Presumably WSDL 2.0 will need an update to support the new MEPs and HTTP bindings, and I'd suggest that the SOAP MEP defaults to the WSDL meps. One could bind the meps in a different manner, and some extension could over-ride the default. For example, a WSDL robust in-only could use a SOAP one-way over a SOAP one-way underlying protocol. And a WSDL in-out could be mapped to 2 different SOAP in-optional-faults, each to a separate HTTP connection for the application request/response using asynchronous underlying protocol (aka asynch request response).
WSDL mep and SOAP mep needs
1. A SOAP one-way MEP,
2. A SOAP in-optional-out MEP or a SOAP in-optional-fault MEP,
3. One or more SOAP HTTP binding(s) that supports one-way and in-optional-out|in-optional-fault MEPs.
4. Updated WSDL 2.0 to relate WSDL meps to SOAP meps.
Enter sandman: WS-Addressing
Now you decide that you want to use WS-Addressing. You are again going to deploy your app on both HTTP and some one-way protocol. What should you do about faults and meps? Let's say you pick the robust in-only. You will probably specify a FaultTo. FaultTo has 2 options: an explicit address and "anonymous". The anonymous is for the same connection, ie an HTTP connection. Anonymous seems pretty ideal for the HTTP 4/5xx + SOAP Fault scenario. But which address to pick, explicit or anonymous?
Those pesky underlying protocols are different and this leaks upwards into WS-Addressing and ReplyTo. In the true one-way case, an explicit FaultTo address is the obvious choice. There are many different places where a Fault could be generated and all of them can be sent to the FaultTo address.
Using HTTP, a fault can be generated 1) during reception of the SOAP message (ie at the protocol level) or 2) after the HTTP connection has closed. If you put an anonymous FaultTo address, you lose the ability to transmit the 2nd type of Fault. If you put an explicit address, what happens to a fault generated while the HTTP connection is open? It seems extremely inefficient to report errors of type #1 by closing the HTTP connection, and then opening up another HTTP connection to send the Fault. Especially if a Fault is generated and the FaultTo can't be read, eg the envelope is encrypted and no appropriate key is available.

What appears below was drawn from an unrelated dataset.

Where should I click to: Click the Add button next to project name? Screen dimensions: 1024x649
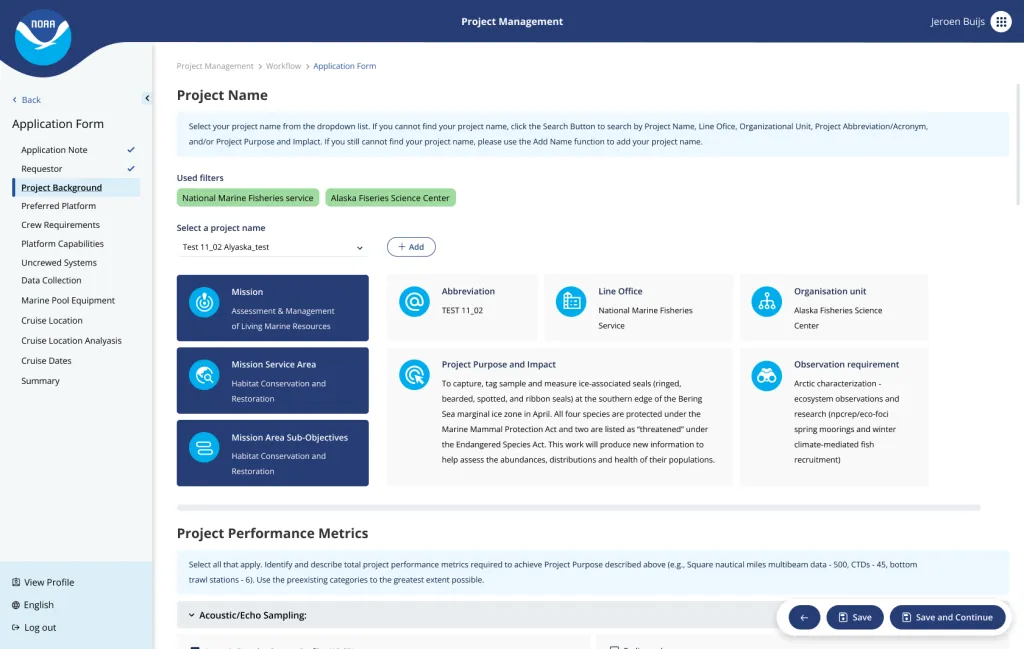click(x=410, y=246)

What we need is the ability for both anonymous and explicit FaultTo addresses in WS-Addressing when HTTP is used. The intent is that any faults generated during HTTP connection time can be returned in the HTTP response, and any faults generated after the connection is torn down have an explicit address. I think my favored design is a "AllowAnonymous" on FaultTo, with a default to True. The default is that a fault generated during the HTTP processing could be returned over the HTTP connection, but this can be turned off in the FaultTo. Some other ideas are to allow 2 EPRs for FaultTo and require one to be anonymous if 2 are present, or to have an "allowAnonymous" to have default False so that an explicit action is required.
Returning to the leaky abstraction theme, notice how the protocol abstraction is broken. Using HTTP with a FaultTo means that a Fault could come back on the HTTP connection OR to the FaultTo address. The application will need to be prepared for a Fault when it does the send. This does not occur if a true asynch protocol is used. An application that can be bound to true asynch as well as HTTP must be prepared for Faults in 2 places. The design of the WS-Addressing FaultTo mechanism itself reflects the underlying protocols capabilities.

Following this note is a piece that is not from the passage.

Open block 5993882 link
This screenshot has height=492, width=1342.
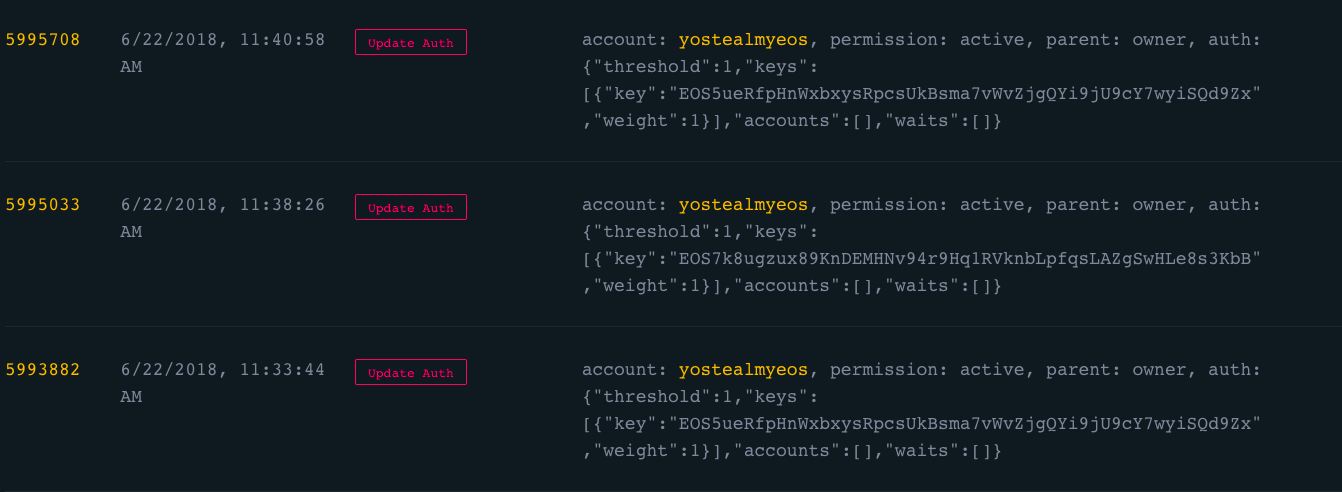pos(43,370)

There are 3 scenarios for FaultTo with no ReplyTo:
1. No FaultTo or anonymous: must have at least a WSDL robust in-only and SOAP in+optional-out.
2. FaultTo and allowAnonymous="true": equivalent to 2 WSDL operations and 2 SOAP meps, first is robust-in variety, the second is one-way or robust-in variety.
3. FaultTo and allowAnonymous="false": equivalent to 2 WSDL operations and 2 SOAP meps, first is in-only and second is one-way or robust-in variety.
Point #3: WS-Addressing Faults must reflect underlying protocol capabilities
The previous section has show that WS-Addressing Faults should support the capabilities of HTTP by allowing faults over the HTTP connection as well as Faults being sent to the ReplyTo address. A particular design is proposed that cleanly adds this into the FaultTo.
Mix-in some ReplyTo
In the case of Asynchronous request response, which is the application sees request/response but there are 2 separate connections, WS-Addressing provides a ReplyTo address. But which SOAP meps should be used for a WS-A with a ReplyTo and a FaultTo?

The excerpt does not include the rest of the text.